* Start Dataset entries *
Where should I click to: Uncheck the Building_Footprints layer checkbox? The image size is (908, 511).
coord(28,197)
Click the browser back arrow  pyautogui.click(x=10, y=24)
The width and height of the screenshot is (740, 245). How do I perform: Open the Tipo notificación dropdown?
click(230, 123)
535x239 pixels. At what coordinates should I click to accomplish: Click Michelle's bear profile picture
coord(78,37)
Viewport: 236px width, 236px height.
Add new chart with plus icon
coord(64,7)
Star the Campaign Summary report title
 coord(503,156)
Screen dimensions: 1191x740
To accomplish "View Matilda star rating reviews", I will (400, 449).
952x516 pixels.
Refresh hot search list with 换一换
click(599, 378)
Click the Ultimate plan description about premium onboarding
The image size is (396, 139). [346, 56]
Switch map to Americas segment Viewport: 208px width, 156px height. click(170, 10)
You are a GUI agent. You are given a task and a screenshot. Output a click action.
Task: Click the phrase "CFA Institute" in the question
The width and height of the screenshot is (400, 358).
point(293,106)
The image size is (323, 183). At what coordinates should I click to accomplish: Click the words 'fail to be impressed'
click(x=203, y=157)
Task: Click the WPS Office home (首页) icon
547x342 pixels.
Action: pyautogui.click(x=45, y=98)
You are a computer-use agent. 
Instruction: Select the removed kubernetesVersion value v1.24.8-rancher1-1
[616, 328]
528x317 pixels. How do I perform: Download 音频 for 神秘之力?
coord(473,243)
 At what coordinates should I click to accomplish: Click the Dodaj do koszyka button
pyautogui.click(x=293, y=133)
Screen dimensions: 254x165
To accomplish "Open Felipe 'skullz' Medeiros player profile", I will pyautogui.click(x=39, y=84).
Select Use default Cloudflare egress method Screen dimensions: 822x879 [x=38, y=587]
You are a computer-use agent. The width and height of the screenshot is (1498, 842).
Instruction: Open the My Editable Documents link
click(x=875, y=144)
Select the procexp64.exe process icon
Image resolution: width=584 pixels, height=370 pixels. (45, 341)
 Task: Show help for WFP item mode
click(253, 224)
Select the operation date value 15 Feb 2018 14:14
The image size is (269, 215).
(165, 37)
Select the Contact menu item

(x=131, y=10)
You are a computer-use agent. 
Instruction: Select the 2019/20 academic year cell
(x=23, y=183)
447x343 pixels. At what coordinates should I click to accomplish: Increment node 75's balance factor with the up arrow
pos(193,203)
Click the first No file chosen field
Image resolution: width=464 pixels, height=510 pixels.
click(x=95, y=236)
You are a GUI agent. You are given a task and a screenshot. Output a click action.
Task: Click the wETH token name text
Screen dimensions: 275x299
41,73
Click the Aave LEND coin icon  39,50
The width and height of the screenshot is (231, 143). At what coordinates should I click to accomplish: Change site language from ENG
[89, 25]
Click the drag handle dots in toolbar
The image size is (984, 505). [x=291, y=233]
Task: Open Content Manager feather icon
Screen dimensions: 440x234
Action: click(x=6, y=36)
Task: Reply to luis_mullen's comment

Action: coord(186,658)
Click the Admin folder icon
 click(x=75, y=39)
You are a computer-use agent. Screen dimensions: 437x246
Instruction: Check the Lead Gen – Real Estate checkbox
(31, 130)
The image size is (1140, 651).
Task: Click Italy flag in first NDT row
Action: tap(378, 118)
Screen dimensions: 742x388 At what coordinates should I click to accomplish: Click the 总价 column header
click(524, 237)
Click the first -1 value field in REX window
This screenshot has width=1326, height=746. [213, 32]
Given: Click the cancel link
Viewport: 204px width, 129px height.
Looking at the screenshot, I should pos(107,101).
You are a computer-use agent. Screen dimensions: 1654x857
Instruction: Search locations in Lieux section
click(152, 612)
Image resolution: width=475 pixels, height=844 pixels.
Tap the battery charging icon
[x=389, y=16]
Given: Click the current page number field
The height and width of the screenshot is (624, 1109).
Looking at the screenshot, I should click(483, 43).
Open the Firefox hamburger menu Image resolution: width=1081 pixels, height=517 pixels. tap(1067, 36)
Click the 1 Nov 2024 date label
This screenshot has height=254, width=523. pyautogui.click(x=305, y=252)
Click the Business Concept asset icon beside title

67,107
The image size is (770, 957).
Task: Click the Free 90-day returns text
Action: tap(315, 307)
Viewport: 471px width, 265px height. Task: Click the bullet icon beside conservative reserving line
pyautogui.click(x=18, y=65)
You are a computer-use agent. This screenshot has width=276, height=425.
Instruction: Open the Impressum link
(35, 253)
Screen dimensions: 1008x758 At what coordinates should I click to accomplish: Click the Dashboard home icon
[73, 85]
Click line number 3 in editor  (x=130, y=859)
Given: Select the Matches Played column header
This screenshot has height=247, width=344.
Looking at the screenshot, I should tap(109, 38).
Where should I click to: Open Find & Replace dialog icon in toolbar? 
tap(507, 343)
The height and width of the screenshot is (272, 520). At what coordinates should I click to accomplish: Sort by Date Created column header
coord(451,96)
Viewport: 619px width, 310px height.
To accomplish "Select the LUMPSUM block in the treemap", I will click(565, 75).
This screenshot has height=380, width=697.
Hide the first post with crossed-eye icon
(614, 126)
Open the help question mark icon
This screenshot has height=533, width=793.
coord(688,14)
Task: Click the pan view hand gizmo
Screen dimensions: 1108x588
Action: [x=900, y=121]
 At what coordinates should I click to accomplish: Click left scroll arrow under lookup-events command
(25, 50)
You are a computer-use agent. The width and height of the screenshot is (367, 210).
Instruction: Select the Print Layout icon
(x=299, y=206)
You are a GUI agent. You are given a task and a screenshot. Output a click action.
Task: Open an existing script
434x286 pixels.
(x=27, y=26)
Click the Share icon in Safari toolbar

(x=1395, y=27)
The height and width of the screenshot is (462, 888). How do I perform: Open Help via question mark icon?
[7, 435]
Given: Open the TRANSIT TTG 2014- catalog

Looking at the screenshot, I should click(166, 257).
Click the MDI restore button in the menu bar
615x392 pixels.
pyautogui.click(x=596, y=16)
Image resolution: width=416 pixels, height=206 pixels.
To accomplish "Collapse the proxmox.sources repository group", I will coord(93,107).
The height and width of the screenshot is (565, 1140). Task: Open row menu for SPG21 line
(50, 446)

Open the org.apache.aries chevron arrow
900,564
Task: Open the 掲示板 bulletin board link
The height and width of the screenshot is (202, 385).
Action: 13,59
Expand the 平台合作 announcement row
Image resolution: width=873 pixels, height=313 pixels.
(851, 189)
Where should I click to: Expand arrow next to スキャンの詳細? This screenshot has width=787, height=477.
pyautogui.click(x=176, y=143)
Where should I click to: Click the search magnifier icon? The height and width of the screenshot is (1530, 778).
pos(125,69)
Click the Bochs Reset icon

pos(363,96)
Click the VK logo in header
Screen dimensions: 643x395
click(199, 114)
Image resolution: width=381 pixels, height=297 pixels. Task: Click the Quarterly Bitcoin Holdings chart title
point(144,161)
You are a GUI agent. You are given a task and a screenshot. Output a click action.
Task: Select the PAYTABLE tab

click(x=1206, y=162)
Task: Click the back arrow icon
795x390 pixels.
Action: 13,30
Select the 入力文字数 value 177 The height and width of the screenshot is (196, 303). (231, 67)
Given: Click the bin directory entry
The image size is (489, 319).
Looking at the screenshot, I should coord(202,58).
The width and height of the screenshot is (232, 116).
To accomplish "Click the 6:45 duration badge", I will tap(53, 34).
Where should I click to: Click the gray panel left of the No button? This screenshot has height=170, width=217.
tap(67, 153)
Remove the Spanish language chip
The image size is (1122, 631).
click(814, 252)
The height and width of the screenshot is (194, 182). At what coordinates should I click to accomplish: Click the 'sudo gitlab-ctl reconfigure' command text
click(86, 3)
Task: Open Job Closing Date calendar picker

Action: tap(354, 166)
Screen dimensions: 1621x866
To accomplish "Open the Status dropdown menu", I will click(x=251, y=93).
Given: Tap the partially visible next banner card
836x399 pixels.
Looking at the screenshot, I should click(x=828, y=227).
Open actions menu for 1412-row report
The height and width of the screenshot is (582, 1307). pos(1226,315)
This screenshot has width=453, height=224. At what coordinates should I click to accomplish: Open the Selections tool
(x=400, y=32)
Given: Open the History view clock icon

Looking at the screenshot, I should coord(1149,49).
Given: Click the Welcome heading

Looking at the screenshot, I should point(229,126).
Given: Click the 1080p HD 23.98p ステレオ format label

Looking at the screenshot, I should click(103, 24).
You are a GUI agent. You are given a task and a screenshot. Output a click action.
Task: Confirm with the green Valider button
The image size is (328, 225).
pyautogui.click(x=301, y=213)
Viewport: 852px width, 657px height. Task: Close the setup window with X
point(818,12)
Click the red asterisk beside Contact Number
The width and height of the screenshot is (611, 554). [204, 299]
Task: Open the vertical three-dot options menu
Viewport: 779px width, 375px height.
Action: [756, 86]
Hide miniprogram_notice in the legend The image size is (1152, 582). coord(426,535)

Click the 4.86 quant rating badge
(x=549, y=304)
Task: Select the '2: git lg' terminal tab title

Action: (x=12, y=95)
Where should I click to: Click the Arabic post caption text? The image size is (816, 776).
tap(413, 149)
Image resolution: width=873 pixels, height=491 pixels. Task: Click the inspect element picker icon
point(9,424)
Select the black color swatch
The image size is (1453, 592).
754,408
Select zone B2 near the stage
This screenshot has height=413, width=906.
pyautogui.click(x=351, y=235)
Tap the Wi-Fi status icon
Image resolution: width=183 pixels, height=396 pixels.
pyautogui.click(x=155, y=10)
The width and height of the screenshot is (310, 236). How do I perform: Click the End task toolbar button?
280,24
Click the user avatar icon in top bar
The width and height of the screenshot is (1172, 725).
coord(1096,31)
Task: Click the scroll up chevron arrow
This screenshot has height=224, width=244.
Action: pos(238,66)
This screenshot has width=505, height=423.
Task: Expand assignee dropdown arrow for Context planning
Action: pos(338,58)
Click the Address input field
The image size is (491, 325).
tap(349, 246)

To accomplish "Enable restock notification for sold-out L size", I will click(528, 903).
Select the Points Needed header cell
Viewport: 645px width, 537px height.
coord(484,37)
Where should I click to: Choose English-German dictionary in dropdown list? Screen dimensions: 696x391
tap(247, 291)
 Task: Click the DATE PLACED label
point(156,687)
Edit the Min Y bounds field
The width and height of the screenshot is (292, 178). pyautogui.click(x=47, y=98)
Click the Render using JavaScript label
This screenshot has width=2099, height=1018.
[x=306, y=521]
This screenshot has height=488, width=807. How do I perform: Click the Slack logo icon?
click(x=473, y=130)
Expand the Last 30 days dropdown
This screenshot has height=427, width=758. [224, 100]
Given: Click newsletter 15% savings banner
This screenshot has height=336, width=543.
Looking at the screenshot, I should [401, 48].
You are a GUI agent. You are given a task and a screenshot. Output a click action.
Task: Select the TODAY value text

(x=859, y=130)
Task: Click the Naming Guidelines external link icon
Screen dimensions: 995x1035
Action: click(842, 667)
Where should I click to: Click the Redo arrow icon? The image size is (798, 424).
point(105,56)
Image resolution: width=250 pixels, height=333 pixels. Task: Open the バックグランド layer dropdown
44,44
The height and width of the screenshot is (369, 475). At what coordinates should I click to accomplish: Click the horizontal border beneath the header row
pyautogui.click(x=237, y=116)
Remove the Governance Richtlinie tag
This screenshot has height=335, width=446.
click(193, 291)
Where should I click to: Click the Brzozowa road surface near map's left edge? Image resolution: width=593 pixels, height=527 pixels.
* End Dataset entries *
● **Aim of the task**
Convert the part of the records above that opens with the line containing "Task: Click the Naming" and closes with the line containing "click(193, 291)" into a Markdown table with the columns Number and Entry. Give each line its own row, number the rows in order, and omit any blank lines.

● **Final result**
| Number | Entry |
|---|---|
| 1 | Task: Click the Naming Guidelines external link icon |
| 2 | Screen dimensions: 995x1035 |
| 3 | Action: click(842, 667) |
| 4 | Where should I click to: Click the Redo arrow icon? The image size is (798, 424). |
| 5 | point(105,56) |
| 6 | Image resolution: width=250 pixels, height=333 pixels. Task: Open the バックグランド layer dropdown |
| 7 | 44,44 |
| 8 | The height and width of the screenshot is (369, 475). At what coordinates should I click to accomplish: Click the horizontal border beneath the header row |
| 9 | pyautogui.click(x=237, y=116) |
| 10 | Remove the Governance Richtlinie tag |
| 11 | This screenshot has height=335, width=446. |
| 12 | click(193, 291) |